Una saga con solera

Los hermanos Martín Cartaya son el vivo ejemplo de fidelidad a una hermandad, todos tienen números de antigüedad por debajo del diez

16 de marzo 2014 - 07:09

DeCÍAMOS el otro día que las cofradías son las personas. Y las imágenes sagradas, claro. Ocurre que las imágenes son también las personas. Ve usted la salida de la Virgen del Valle con sus ramos cónicos y bicónicos, con esa fachada de la Anunciación que es el mejor retablo para ese palio de cajón, entre nubes de incienso y toses del personal, y se pone a buscar el alto e inconfundible capirote del prioste Palomino, como le vienen acto seguido los recuerdos de aquel gran hermano mayor que fue José María O'Kean. Ver una cofradía es revivir, es acordarse de una persona, tal es el grado de identificación entre familias y hermandades. Eso tiene muy poco que ver con la Semana Santa de los frikis. Ni con la de los salvadores de la Semana Santa, tan peligrosos o más que los frikis. Esto tiene que ver con la autenticidad. ¿O no es auténtico ver llegar la cruz de guía de la Soledad de San Lorenzo y seguir viendo la silueta de aquel inolvidable fiscal de cruz de guía que se llamaba Diego Lencina? ¿Y no es auténtico recibir al Cristo de los toreros en la bajada del puente y buscar cada año entre el público a un señor muy trajeado que tiene el buen gusto de ver las cofradías en silencio y que se llama José Ignacio Jiménez Esquivias? Una leve bajada de cabeza basta para saludarse sin romper el mágico momento. Cuando uno va a ver cofradías debería colgarse del cuello una suerte de aviso como en los coches de Tussam. Ese No distraigan al conductor, pero en versión morada: No moleste con charletas, estoy viendo cofradías.

Y podríamos seguir, buscando la mirada cómplice de ese capataz de Virgen del Domingo de Ramos presto a dedicar a una levantá por los hermanos que aún están en el vientre de su madre, de ese maniguetero del Nazareno de la Divina Misericordia, de ese pavero de Los Estudiantes de ojos claros, de ese fiscal del Señor de Pasión de capirote puntiagudo, de ese niño del cortejo litúrgico que ya no está porque la edad le ha dado la alternativa de la túnica y el cinturón de esparto, de ese tío del carro que también es auténtico en su función, de ese vacío de Julio Díaz delante del Nazareno de las Tres Caídas...
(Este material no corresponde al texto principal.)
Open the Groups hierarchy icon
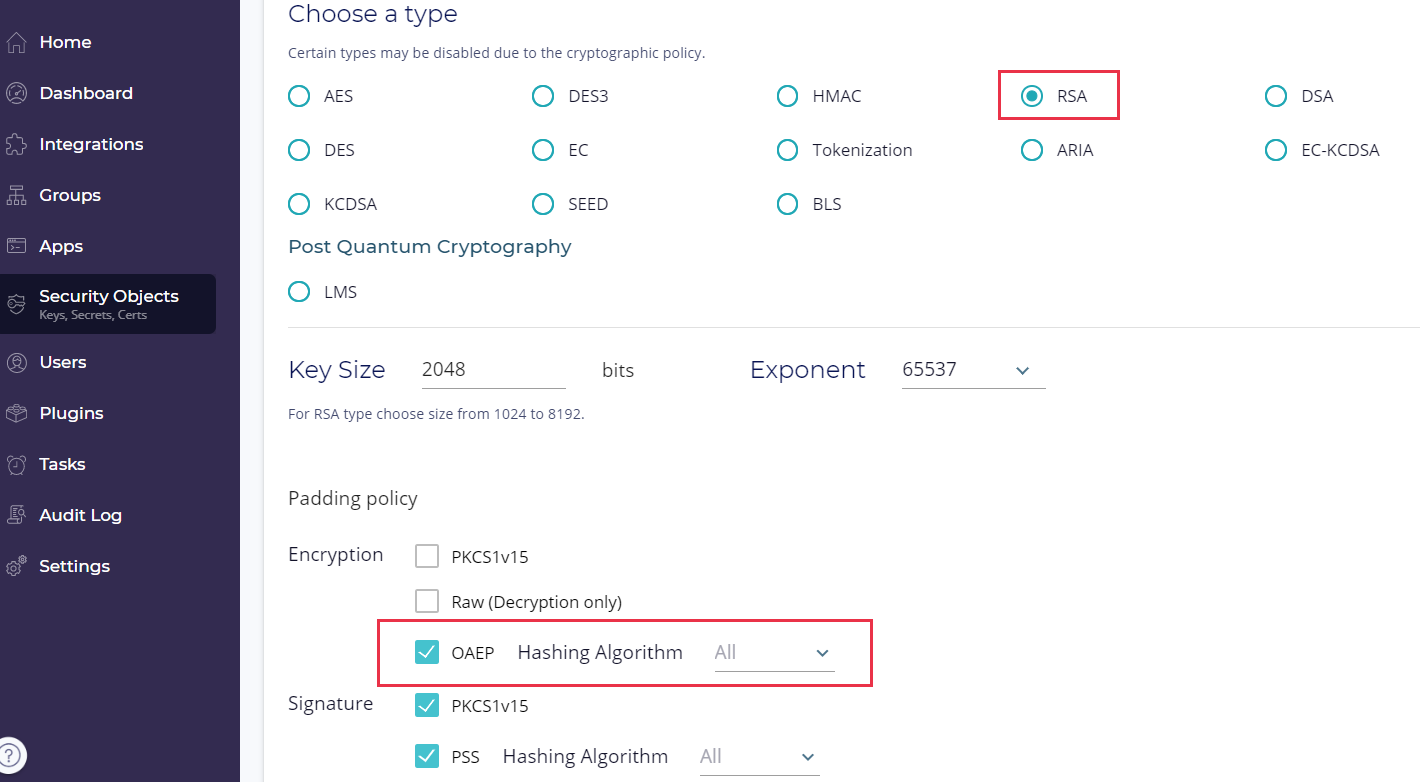The height and width of the screenshot is (782, 1420). 16,195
Y esa Semana Santa auéntica se ve, por supuesto, en la fidelidad de las sagas con una cofradía. Pronunciar los apellidos Martín Cartaya es decir la O, los cielos tinieblas del Viernes Santo, la mejor cornetería tras Jesús Nazareno, el monte con el que los lirios se despiden de la Semana Santa, el recuerdo del Padre Leonardo, los adoquines tantas veces bañados por la lluvia, la espartería familiar de la calle Reyes Católicos donde tan legendarios cofrades improvisaban tertulias (Cayetano González, Tejera, Marmolejo, Armenta...), los costaleros en sepia, la cámara de fotografía, la levantá a pulso de la Macarena que Ariza le dedicó al cabeza de familia en la esquina de Chapineros con Álvarez Quintero, las sillas en Sierpes junto a la Joyería Ruiz o el teniente Hita al que no le hacía falta el Cecop.

Decir Martín Cartaya es referirse a una saga ejemplar, fiel a los cielos del Viernes Santo.